┌──

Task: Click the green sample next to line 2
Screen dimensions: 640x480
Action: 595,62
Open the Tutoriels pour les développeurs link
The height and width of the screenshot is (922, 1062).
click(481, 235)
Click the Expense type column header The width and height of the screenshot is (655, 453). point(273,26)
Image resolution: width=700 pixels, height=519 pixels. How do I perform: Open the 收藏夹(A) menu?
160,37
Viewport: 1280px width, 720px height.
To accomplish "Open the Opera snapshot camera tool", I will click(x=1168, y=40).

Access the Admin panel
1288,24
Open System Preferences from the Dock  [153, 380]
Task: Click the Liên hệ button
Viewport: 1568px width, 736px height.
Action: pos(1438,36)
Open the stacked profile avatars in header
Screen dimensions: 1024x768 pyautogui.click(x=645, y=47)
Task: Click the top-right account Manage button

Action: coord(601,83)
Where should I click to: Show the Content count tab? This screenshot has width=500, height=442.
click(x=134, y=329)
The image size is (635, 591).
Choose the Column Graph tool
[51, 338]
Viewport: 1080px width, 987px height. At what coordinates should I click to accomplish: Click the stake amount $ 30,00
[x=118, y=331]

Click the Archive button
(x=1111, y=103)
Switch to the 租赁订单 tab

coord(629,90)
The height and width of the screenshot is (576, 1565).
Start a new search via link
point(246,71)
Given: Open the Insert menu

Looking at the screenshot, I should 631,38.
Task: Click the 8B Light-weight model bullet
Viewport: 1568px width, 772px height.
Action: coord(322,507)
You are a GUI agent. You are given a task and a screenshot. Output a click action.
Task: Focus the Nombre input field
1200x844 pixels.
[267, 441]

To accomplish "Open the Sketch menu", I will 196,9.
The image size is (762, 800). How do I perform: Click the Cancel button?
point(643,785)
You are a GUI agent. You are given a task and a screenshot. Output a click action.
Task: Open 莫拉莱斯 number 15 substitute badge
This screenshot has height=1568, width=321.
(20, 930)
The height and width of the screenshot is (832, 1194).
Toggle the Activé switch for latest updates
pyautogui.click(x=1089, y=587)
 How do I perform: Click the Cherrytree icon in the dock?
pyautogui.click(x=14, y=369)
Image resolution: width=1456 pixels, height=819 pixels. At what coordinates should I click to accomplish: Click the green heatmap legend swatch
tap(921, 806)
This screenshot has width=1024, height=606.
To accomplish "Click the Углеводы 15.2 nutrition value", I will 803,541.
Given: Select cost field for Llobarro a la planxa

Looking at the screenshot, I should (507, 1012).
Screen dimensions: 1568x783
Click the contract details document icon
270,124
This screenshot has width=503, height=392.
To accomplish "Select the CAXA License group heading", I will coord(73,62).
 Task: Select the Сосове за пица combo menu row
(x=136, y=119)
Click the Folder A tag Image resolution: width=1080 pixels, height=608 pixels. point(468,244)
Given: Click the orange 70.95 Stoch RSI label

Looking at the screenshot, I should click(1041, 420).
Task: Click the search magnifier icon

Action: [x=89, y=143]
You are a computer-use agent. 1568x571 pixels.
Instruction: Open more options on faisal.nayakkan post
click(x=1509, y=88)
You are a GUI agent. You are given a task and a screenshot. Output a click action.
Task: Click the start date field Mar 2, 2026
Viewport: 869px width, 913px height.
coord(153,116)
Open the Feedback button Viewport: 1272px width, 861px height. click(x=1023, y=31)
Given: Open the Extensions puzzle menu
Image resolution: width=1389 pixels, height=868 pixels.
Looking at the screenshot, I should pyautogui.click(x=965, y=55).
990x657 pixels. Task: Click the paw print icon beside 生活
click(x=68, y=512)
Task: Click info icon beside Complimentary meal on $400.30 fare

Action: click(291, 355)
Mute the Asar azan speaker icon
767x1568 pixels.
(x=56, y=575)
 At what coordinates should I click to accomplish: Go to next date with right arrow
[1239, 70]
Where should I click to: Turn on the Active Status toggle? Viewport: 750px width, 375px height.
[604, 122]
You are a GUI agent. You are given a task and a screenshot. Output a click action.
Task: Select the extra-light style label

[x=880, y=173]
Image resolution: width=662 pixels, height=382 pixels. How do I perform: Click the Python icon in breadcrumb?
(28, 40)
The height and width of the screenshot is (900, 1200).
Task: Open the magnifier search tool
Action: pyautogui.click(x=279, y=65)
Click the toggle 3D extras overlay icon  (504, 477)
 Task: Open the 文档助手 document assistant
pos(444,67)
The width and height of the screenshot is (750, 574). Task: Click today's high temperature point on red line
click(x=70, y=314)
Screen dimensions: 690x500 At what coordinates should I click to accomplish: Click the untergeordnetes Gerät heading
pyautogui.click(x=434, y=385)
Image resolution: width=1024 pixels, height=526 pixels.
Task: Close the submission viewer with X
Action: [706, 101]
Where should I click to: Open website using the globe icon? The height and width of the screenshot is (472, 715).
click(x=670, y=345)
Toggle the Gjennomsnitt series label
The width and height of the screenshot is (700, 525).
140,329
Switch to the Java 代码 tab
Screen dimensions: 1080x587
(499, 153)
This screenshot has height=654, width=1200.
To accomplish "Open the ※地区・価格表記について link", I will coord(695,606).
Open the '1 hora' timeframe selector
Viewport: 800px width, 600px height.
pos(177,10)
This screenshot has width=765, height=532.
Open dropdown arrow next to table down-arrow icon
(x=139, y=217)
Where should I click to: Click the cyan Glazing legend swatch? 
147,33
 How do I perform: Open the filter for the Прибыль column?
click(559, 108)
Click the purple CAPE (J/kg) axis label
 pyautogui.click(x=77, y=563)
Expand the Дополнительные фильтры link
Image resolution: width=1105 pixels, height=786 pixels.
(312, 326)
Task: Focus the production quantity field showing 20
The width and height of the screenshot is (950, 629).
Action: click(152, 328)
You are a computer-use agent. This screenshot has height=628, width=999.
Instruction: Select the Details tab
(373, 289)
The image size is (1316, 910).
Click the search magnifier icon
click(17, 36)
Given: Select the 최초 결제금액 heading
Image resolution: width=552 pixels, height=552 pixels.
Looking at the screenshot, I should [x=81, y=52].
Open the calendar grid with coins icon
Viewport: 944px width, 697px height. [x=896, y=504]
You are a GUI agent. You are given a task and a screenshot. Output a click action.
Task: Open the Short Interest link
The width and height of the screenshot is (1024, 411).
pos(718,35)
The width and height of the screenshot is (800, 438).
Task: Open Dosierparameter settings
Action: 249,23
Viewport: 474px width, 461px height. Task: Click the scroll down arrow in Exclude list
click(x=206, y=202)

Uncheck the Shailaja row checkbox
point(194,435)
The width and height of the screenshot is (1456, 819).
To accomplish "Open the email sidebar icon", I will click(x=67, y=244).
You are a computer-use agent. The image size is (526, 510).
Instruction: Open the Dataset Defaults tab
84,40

└──

**Written instruction:** Copy all of the entries above word for word, line by line, changing nothing.

**Complete answer:**
Task: Click the green sample next to line 2
Screen dimensions: 640x480
Action: 595,62
Open the Tutoriels pour les développeurs link
The height and width of the screenshot is (922, 1062).
click(481, 235)
Click the Expense type column header The width and height of the screenshot is (655, 453). point(273,26)
Image resolution: width=700 pixels, height=519 pixels. How do I perform: Open the 收藏夹(A) menu?
160,37
Viewport: 1280px width, 720px height.
To accomplish "Open the Opera snapshot camera tool", I will click(x=1168, y=40).

Access the Admin panel
1288,24
Open System Preferences from the Dock  [153, 380]
Task: Click the Liên hệ button
Viewport: 1568px width, 736px height.
Action: pos(1438,36)
Open the stacked profile avatars in header
Screen dimensions: 1024x768 pyautogui.click(x=645, y=47)
Task: Click the top-right account Manage button

Action: coord(601,83)
Where should I click to: Show the Content count tab? This screenshot has width=500, height=442.
click(x=134, y=329)
The image size is (635, 591).
Choose the Column Graph tool
[51, 338]
Viewport: 1080px width, 987px height. At what coordinates should I click to accomplish: Click the stake amount $ 30,00
[x=118, y=331]

Click the Archive button
(x=1111, y=103)
Switch to the 租赁订单 tab

coord(629,90)
The height and width of the screenshot is (576, 1565).
Start a new search via link
point(246,71)
Given: Open the Insert menu

Looking at the screenshot, I should 631,38.
Task: Click the 8B Light-weight model bullet
Viewport: 1568px width, 772px height.
Action: coord(322,507)
You are a GUI agent. You are given a task and a screenshot. Output a click action.
Task: Focus the Nombre input field
1200x844 pixels.
[267, 441]

To accomplish "Open the Sketch menu", I will 196,9.
The image size is (762, 800). How do I perform: Click the Cancel button?
point(643,785)
You are a GUI agent. You are given a task and a screenshot. Output a click action.
Task: Open 莫拉莱斯 number 15 substitute badge
This screenshot has height=1568, width=321.
(20, 930)
The height and width of the screenshot is (832, 1194).
Toggle the Activé switch for latest updates
pyautogui.click(x=1089, y=587)
 How do I perform: Click the Cherrytree icon in the dock?
pyautogui.click(x=14, y=369)
Image resolution: width=1456 pixels, height=819 pixels. At what coordinates should I click to accomplish: Click the green heatmap legend swatch
tap(921, 806)
This screenshot has width=1024, height=606.
To accomplish "Click the Углеводы 15.2 nutrition value", I will 803,541.
Given: Select cost field for Llobarro a la planxa

Looking at the screenshot, I should (507, 1012).
Screen dimensions: 1568x783
Click the contract details document icon
270,124
This screenshot has width=503, height=392.
To accomplish "Select the CAXA License group heading", I will coord(73,62).
 Task: Select the Сосове за пица combo menu row
(x=136, y=119)
Click the Folder A tag Image resolution: width=1080 pixels, height=608 pixels. point(468,244)
Given: Click the orange 70.95 Stoch RSI label

Looking at the screenshot, I should click(1041, 420).
Task: Click the search magnifier icon

Action: [x=89, y=143]
You are a computer-use agent. 1568x571 pixels.
Instruction: Open more options on faisal.nayakkan post
click(x=1509, y=88)
You are a GUI agent. You are given a task and a screenshot. Output a click action.
Task: Click the start date field Mar 2, 2026
Viewport: 869px width, 913px height.
coord(153,116)
Open the Feedback button Viewport: 1272px width, 861px height. click(x=1023, y=31)
Given: Open the Extensions puzzle menu
Image resolution: width=1389 pixels, height=868 pixels.
Looking at the screenshot, I should pyautogui.click(x=965, y=55).
990x657 pixels. Task: Click the paw print icon beside 生活
click(x=68, y=512)
Task: Click info icon beside Complimentary meal on $400.30 fare

Action: click(291, 355)
Mute the Asar azan speaker icon
767x1568 pixels.
(x=56, y=575)
 At what coordinates should I click to accomplish: Go to next date with right arrow
[1239, 70]
Where should I click to: Turn on the Active Status toggle? Viewport: 750px width, 375px height.
[604, 122]
You are a GUI agent. You are given a task and a screenshot. Output a click action.
Task: Select the extra-light style label

[x=880, y=173]
Image resolution: width=662 pixels, height=382 pixels. How do I perform: Click the Python icon in breadcrumb?
(28, 40)
The height and width of the screenshot is (900, 1200).
Task: Open the magnifier search tool
Action: pyautogui.click(x=279, y=65)
Click the toggle 3D extras overlay icon  (504, 477)
 Task: Open the 文档助手 document assistant
pos(444,67)
The width and height of the screenshot is (750, 574). Task: Click today's high temperature point on red line
click(x=70, y=314)
Screen dimensions: 690x500 At what coordinates should I click to accomplish: Click the untergeordnetes Gerät heading
pyautogui.click(x=434, y=385)
Image resolution: width=1024 pixels, height=526 pixels.
Task: Close the submission viewer with X
Action: [706, 101]
Where should I click to: Open website using the globe icon? The height and width of the screenshot is (472, 715).
click(x=670, y=345)
Toggle the Gjennomsnitt series label
The width and height of the screenshot is (700, 525).
140,329
Switch to the Java 代码 tab
Screen dimensions: 1080x587
(499, 153)
This screenshot has height=654, width=1200.
To accomplish "Open the ※地区・価格表記について link", I will coord(695,606).
Open the '1 hora' timeframe selector
Viewport: 800px width, 600px height.
pos(177,10)
This screenshot has width=765, height=532.
Open dropdown arrow next to table down-arrow icon
(x=139, y=217)
Where should I click to: Click the cyan Glazing legend swatch? 
147,33
 How do I perform: Open the filter for the Прибыль column?
click(559, 108)
Click the purple CAPE (J/kg) axis label
 pyautogui.click(x=77, y=563)
Expand the Дополнительные фильтры link
Image resolution: width=1105 pixels, height=786 pixels.
(312, 326)
Task: Focus the production quantity field showing 20
The width and height of the screenshot is (950, 629).
Action: click(152, 328)
You are a computer-use agent. This screenshot has height=628, width=999.
Instruction: Select the Details tab
(373, 289)
The image size is (1316, 910).
Click the search magnifier icon
click(17, 36)
Given: Select the 최초 결제금액 heading
Image resolution: width=552 pixels, height=552 pixels.
Looking at the screenshot, I should [x=81, y=52].
Open the calendar grid with coins icon
Viewport: 944px width, 697px height. [x=896, y=504]
You are a GUI agent. You are given a task and a screenshot. Output a click action.
Task: Open the Short Interest link
The width and height of the screenshot is (1024, 411).
pos(718,35)
The width and height of the screenshot is (800, 438).
Task: Open Dosierparameter settings
Action: 249,23
Viewport: 474px width, 461px height. Task: Click the scroll down arrow in Exclude list
click(x=206, y=202)

Uncheck the Shailaja row checkbox
point(194,435)
The width and height of the screenshot is (1456, 819).
To accomplish "Open the email sidebar icon", I will click(x=67, y=244).
You are a computer-use agent. The image size is (526, 510).
Instruction: Open the Dataset Defaults tab
84,40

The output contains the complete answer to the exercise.